As long as you have input sequencing data (lane level unmapped BAMs) and reference genome files, and able to run Docker, you can run the workflow locally. For testing purposes, this repository contains small sequencing and reference genome files. The easiest way to try out the workflow is to clone the repo and launch test runs using commands as below:

git clone https://github.com/icgc-argo/demo-wfpkgs.git
cd demo-wfpkgs
nextflow run icgc-argo/demo-wfpkgs/demo-dna-seq-processing-wf/main.nf -r demo-dna-seq-processing-wf.v1.7.2-1.3.2 -params-file test-1.nf.json

The output of aligned lane BAMs, merge / markduplicated CRAM and QC metrics will be under the outdir folder.
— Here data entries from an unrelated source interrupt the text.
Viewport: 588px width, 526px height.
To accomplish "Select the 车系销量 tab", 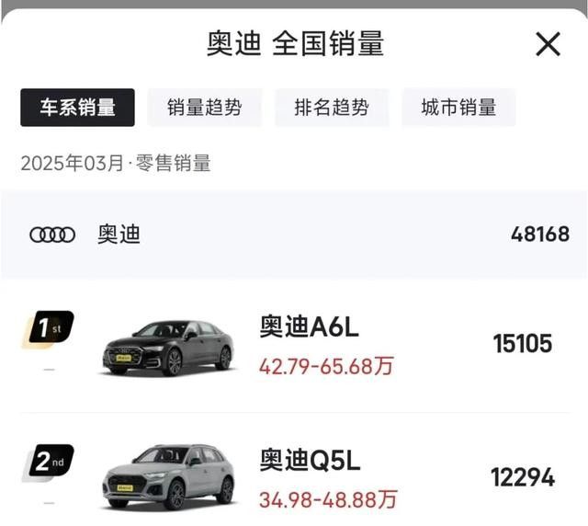I will 77,108.
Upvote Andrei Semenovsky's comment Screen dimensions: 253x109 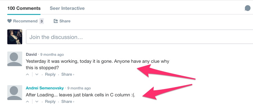pos(28,102)
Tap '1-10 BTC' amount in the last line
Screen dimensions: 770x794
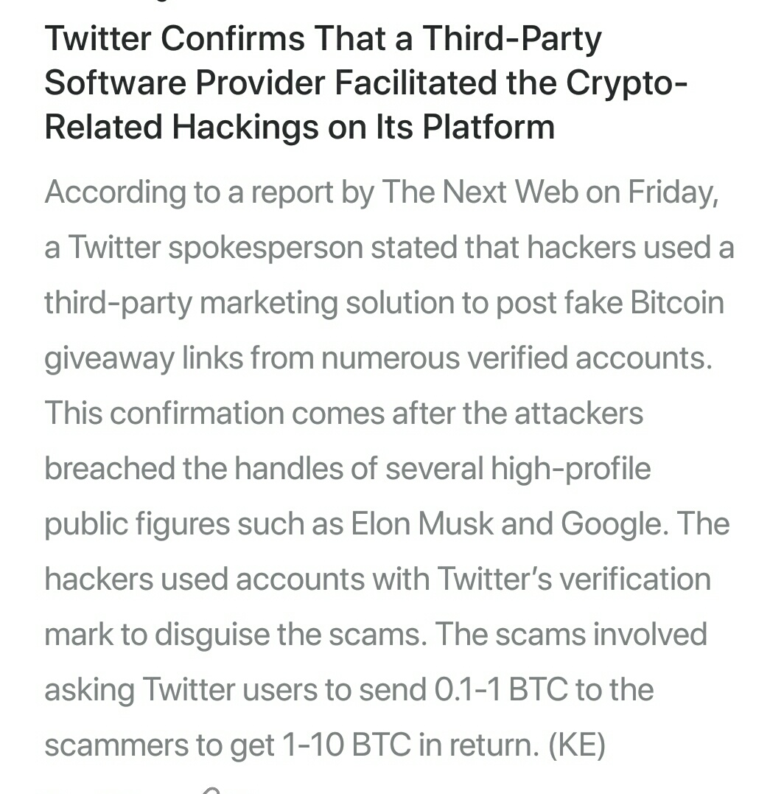pyautogui.click(x=346, y=745)
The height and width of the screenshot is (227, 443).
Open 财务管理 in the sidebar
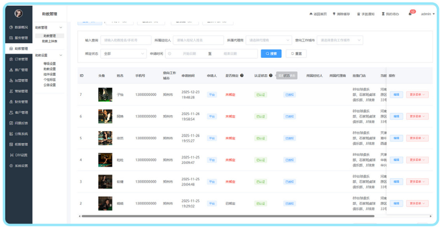point(18,102)
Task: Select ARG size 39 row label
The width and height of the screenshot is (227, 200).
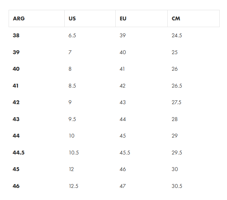Action: coord(16,52)
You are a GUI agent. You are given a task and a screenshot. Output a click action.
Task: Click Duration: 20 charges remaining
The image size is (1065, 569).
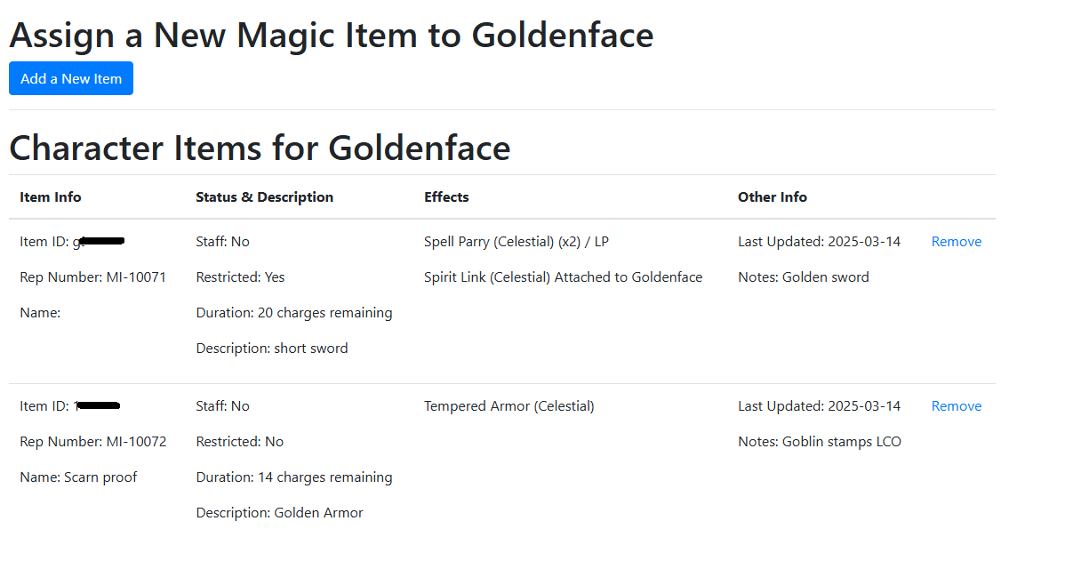(293, 313)
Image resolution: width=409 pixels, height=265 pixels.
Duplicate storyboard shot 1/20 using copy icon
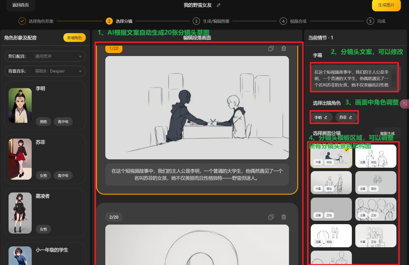click(x=271, y=48)
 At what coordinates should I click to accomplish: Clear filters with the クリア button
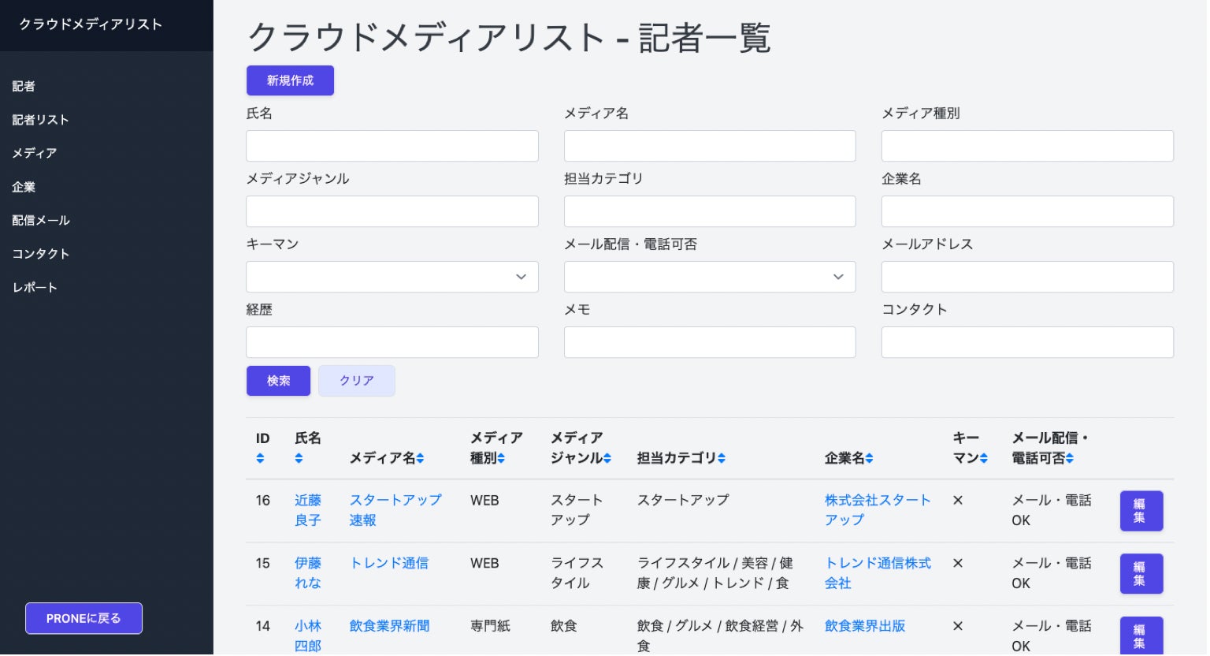[357, 381]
The content should be something like:

outdir/
├── DnaSeqProcess_DnaAln_bwaMem
│   ├── grch38-aligned.AAA.227005013f41989b8719d3dfcdf1e105.lane.bam
│   ├── grch38-aligned.AAA.b98a338e747f0a01d23b699bdc103dab.lane.bam
│   └── grch38-aligned.BBB.09149666597ac5f96e53990f4d23ef04.lane.bam
├── DnaSeqProcess_DnaAln_merSorMkdup
│   ├── grch38-aligned.merged.cram
│   ├── grch38-aligned.merged.cram.crai
│   └── grch38-aligned.merged.duplicates_metrics.tgz
└── DnaSeqProcess_alignedSeqQC
    ├── grch38-aligned.merged.cram.bamstat
    ├── grch38-aligned.merged.cram.extra_info.json
    ├── grch38-aligned.merged.cram.qc_metrics.tgz
    ├── grch38-aligned.merged.cram_AAA.bamstat
    ├── grch38-aligned.merged.cram_BBB.bamstat
    └── grch38-aligned.merged.cram_C0HVY-AAA.bamstat

More test params files are available under demo-dna-seq-processing-wf/tests with name pattern: test-*.nf.json.